(Stored data)
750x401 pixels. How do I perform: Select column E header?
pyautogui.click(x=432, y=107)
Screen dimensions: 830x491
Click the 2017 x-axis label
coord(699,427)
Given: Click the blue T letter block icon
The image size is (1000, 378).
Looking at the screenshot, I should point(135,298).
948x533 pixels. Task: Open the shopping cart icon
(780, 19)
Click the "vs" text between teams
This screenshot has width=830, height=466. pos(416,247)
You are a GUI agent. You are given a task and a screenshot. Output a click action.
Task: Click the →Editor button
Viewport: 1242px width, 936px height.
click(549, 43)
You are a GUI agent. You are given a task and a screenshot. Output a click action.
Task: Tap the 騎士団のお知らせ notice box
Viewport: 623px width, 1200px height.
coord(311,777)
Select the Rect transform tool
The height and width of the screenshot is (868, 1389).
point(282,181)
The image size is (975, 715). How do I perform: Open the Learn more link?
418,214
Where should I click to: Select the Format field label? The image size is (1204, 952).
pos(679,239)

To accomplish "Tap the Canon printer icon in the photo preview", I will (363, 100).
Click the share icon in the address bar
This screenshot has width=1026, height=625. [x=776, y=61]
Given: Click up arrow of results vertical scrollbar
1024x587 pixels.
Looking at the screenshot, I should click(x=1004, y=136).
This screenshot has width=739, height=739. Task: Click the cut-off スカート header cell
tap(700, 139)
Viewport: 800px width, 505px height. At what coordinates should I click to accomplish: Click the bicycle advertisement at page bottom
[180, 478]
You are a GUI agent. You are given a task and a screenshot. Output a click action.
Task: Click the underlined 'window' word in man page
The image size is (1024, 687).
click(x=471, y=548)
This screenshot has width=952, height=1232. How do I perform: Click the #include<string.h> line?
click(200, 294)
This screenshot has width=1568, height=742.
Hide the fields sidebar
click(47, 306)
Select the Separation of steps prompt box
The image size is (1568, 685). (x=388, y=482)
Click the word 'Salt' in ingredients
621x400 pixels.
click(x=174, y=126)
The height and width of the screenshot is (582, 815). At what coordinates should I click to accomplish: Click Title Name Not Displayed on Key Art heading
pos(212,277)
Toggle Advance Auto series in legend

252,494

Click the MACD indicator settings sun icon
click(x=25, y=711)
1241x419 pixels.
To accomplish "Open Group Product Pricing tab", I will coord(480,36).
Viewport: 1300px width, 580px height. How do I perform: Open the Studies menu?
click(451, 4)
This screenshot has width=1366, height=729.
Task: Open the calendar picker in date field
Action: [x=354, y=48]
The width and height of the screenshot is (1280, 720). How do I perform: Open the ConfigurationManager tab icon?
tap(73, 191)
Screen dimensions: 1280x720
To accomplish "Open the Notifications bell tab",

Work instructions: Show every line in the entries where the string "word" occurs.

Solved problem:
Task: Click the underlined 'window' word in man page
Click the word 'Salt' in ingredients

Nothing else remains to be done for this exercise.